This is a paper that's due for my English class in a couple of hours, so please give me feedback. The starting question was "Does Faulkner's explanation of God VS. Satan expand the story for you. Feedback is appreciated (especially before I leave to hand it in in 4 hours).


The simple answer is that it does expand on the meaning of the story for William Faulkner is the author, and the author has more insight on his work than the reader does. However, the conflict of good and evil, God versus the Devil, has appeared in several forms before and after "A Rose for Emily." It is taught to us at an early age in cartoons, and has been written about since words have been placed on paper or carved into stone. God, the guiding light, fighting on the side of humanity while the Devil, trickster extraordinaire, tries to lure humanity down the path of darkness and evil. Miss Emily Grierson could easily be portrayed as a pawn caught up in a game played by larger figures.

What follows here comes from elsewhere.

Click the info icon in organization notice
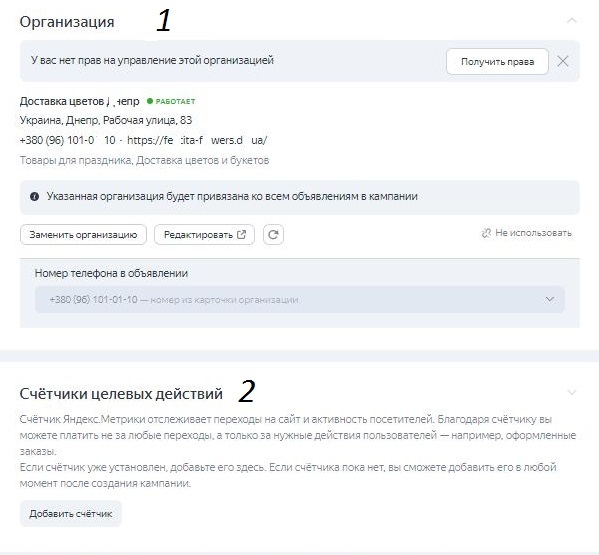The width and height of the screenshot is (599, 555). coord(34,197)
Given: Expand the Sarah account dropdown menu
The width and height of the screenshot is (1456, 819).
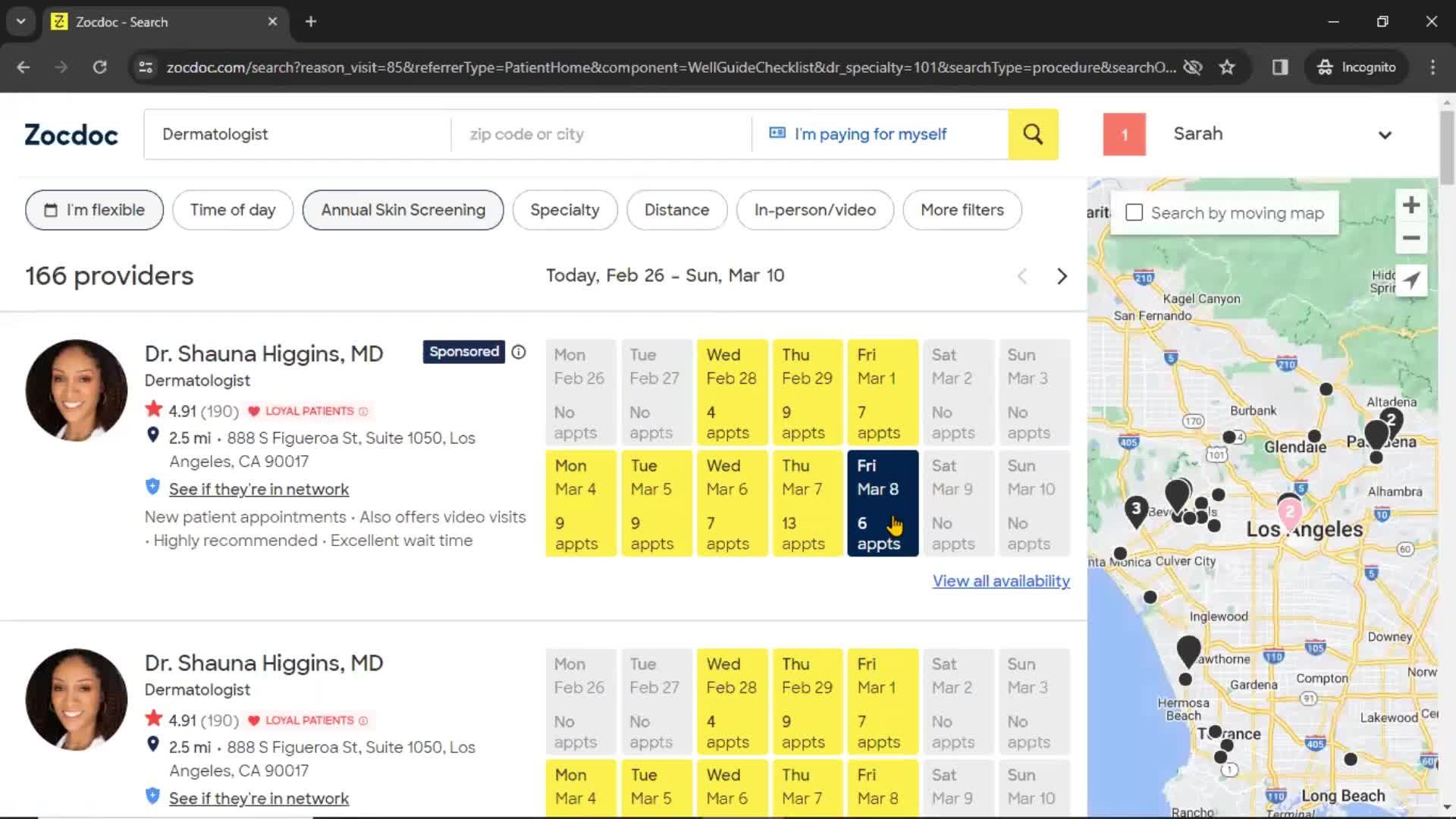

Miss Emily's life was one full of tragedy as she was predestined by genetics to suffer from insanity through her life. This would be bad enough if it were not for her overbearing father, "We had long thought of them as a tableau, Miss Emily a slender figure in white in the background, her father a spraddled silhouette in the foreground, his back to her and clutching a horsewhip."1 This paints an image not of a father, but more of a slave owner. Not only this, her father would not let her date, or be courted. He deemed no one in the town worthy enough of wooing his daughter, or he couldn't bear with loosing her. Nothing is ever mentioned of Miss Emily's mother, so one could only imagine the conditions growing up in such a household.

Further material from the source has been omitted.